··· Records for the exercise

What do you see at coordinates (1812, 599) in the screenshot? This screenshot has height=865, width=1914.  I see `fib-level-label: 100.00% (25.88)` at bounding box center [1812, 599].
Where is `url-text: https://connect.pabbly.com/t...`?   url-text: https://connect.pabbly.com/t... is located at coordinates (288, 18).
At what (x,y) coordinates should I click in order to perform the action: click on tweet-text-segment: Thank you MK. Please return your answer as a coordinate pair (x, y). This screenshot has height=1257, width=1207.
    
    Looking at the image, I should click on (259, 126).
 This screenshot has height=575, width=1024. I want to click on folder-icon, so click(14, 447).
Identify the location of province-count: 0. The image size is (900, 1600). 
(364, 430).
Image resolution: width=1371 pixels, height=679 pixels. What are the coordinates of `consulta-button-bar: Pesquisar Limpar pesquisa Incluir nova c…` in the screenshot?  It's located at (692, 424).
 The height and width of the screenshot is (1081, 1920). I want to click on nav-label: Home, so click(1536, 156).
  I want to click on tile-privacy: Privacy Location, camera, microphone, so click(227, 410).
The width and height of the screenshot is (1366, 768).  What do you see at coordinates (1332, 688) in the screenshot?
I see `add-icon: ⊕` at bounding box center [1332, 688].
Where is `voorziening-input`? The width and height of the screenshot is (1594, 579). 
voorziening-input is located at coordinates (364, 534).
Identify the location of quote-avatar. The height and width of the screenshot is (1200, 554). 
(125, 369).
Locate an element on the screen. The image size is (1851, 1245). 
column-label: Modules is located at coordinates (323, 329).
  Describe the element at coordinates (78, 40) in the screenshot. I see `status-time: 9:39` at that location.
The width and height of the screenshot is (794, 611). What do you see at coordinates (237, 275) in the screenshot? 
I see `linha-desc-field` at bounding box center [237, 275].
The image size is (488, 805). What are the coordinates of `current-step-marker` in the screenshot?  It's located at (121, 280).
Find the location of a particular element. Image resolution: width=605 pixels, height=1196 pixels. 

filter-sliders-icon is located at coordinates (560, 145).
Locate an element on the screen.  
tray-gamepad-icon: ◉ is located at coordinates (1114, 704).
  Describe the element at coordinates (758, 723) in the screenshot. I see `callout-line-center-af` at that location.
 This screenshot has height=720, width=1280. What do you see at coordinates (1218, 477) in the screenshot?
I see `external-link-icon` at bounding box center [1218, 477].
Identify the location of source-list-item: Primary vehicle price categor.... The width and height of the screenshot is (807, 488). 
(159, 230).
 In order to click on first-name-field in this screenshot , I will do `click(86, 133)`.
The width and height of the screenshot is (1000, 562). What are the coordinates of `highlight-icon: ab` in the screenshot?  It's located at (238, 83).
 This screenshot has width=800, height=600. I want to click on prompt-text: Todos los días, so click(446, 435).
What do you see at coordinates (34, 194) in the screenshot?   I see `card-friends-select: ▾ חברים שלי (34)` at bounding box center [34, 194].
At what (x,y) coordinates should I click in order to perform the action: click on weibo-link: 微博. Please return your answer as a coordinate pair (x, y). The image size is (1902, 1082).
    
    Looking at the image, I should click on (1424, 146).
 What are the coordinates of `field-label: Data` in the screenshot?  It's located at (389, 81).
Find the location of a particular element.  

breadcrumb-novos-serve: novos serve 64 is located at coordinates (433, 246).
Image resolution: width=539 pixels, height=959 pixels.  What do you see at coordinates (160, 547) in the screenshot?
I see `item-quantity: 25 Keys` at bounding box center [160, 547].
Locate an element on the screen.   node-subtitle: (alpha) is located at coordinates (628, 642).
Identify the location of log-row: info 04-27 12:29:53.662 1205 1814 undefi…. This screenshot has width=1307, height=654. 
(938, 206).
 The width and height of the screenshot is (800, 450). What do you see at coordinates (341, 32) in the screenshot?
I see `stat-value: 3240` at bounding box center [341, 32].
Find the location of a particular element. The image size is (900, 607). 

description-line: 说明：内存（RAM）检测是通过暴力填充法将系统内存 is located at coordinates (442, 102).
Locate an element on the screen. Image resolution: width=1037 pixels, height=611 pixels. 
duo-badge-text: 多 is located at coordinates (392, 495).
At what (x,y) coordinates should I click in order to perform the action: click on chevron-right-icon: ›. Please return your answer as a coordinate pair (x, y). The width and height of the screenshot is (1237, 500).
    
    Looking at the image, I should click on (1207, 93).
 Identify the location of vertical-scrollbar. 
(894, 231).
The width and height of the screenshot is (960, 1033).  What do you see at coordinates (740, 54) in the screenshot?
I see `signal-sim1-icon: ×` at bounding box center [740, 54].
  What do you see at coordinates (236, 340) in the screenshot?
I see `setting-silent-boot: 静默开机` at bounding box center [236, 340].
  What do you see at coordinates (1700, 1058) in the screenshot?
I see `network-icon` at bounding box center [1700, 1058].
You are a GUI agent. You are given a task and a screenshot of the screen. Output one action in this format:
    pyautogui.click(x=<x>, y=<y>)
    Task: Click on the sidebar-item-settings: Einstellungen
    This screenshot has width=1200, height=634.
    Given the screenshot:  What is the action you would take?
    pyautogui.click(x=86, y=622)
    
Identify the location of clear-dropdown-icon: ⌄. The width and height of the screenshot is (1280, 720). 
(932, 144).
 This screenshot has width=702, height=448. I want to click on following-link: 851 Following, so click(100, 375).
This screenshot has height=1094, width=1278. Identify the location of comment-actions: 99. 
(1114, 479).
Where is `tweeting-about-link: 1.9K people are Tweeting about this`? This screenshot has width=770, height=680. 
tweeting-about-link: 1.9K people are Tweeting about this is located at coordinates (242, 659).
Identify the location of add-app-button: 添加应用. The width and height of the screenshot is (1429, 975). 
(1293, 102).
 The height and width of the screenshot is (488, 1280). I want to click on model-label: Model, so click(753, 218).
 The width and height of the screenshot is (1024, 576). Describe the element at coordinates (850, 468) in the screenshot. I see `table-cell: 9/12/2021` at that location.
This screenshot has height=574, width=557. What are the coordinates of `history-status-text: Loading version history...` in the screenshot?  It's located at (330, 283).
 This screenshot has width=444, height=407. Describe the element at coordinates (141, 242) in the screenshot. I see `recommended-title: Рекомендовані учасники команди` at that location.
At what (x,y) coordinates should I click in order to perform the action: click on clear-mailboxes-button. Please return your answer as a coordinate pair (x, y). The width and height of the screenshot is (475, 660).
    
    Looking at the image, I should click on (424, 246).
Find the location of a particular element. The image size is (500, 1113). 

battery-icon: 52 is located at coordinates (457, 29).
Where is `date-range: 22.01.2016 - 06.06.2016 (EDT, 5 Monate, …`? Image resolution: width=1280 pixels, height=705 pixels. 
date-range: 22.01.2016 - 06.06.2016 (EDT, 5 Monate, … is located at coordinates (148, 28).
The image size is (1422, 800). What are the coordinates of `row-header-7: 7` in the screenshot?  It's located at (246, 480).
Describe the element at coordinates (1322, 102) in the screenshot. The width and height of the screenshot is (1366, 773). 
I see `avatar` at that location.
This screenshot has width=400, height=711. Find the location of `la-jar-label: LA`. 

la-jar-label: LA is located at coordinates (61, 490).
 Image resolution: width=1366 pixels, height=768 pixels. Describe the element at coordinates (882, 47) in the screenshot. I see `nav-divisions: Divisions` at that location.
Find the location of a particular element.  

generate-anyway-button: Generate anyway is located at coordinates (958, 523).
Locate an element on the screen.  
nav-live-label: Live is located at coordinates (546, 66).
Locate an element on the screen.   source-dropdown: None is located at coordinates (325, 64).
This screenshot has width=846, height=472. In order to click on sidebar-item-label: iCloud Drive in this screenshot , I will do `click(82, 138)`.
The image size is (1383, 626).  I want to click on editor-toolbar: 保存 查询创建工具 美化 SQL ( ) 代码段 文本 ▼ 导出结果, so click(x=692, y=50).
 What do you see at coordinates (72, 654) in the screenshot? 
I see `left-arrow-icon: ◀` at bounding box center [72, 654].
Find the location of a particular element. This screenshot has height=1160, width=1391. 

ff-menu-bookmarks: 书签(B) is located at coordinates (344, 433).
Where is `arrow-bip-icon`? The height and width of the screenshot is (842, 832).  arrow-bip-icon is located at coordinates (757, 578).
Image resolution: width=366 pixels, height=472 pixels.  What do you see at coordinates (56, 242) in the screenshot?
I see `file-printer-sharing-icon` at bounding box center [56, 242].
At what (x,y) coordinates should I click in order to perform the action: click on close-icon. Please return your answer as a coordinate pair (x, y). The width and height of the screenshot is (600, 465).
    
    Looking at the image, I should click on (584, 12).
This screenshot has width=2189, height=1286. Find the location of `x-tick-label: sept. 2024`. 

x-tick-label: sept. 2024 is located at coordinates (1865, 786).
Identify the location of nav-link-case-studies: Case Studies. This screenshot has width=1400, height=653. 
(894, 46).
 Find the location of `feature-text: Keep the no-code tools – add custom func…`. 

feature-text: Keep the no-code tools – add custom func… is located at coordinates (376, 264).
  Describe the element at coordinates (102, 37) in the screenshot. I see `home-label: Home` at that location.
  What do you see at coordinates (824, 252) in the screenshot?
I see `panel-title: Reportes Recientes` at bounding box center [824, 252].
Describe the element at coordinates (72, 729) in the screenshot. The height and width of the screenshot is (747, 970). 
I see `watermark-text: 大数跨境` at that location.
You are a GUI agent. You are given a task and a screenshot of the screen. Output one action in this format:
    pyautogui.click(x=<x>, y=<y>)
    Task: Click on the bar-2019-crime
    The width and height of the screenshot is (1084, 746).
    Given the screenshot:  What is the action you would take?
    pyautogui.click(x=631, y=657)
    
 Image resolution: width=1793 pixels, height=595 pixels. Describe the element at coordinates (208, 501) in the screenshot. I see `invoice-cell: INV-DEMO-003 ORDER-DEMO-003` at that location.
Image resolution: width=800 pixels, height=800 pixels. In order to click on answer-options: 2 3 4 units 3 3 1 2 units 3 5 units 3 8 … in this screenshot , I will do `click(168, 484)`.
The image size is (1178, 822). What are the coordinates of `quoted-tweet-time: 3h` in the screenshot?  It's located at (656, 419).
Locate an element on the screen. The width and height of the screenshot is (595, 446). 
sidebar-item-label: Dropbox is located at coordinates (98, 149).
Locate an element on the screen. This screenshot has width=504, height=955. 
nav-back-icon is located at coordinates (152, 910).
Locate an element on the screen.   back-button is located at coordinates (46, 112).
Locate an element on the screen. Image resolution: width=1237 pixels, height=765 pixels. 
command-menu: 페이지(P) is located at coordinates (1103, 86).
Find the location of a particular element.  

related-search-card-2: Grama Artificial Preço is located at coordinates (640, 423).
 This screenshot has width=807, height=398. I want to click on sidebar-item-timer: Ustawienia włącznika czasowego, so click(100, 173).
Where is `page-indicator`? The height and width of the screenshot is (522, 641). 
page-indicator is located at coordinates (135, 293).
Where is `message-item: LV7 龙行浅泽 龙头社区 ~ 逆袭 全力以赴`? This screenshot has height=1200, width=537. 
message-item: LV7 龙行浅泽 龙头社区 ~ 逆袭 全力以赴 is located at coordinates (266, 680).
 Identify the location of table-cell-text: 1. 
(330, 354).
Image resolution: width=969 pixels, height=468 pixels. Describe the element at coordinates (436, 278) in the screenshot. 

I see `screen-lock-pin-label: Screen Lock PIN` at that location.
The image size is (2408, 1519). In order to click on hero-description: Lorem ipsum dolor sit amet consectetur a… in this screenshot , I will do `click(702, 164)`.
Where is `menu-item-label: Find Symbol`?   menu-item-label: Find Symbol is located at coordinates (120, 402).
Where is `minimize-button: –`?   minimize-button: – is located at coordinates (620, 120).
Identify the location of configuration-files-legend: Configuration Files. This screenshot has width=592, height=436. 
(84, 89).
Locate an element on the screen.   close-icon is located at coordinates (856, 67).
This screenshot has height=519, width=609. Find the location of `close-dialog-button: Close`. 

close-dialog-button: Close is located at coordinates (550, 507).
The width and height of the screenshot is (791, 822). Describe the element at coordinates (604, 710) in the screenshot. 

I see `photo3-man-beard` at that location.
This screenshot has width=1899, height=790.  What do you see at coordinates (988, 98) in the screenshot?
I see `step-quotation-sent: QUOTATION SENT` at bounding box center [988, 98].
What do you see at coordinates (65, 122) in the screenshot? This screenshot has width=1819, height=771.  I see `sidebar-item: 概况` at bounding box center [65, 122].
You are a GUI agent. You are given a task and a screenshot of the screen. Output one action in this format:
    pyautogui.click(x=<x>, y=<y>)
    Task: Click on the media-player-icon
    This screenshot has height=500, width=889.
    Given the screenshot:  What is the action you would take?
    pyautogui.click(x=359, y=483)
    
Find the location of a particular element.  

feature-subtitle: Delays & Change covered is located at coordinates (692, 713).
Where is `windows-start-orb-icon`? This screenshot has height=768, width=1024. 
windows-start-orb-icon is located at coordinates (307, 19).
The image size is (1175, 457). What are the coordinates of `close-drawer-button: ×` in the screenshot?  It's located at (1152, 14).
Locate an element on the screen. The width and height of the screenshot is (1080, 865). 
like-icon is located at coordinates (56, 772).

······

# Description of the task:
Output the stretch of entries from the line containing "Identify the location of quote-avatar." through the line containing "Describe the element at coordinates (78, 40)", both included, as a JSON list of strings with one string per line and blank lines omitted.

# Answer space:
[
  "Identify the location of quote-avatar. The height and width of the screenshot is (1200, 554). ",
  "(125, 369).",
  "Locate an element on the screen. The image size is (1851, 1245). ",
  "column-label: Modules is located at coordinates (323, 329).",
  "  Describe the element at coordinates (78, 40) in the screenshot. I see `status-time: 9:39` at that location."
]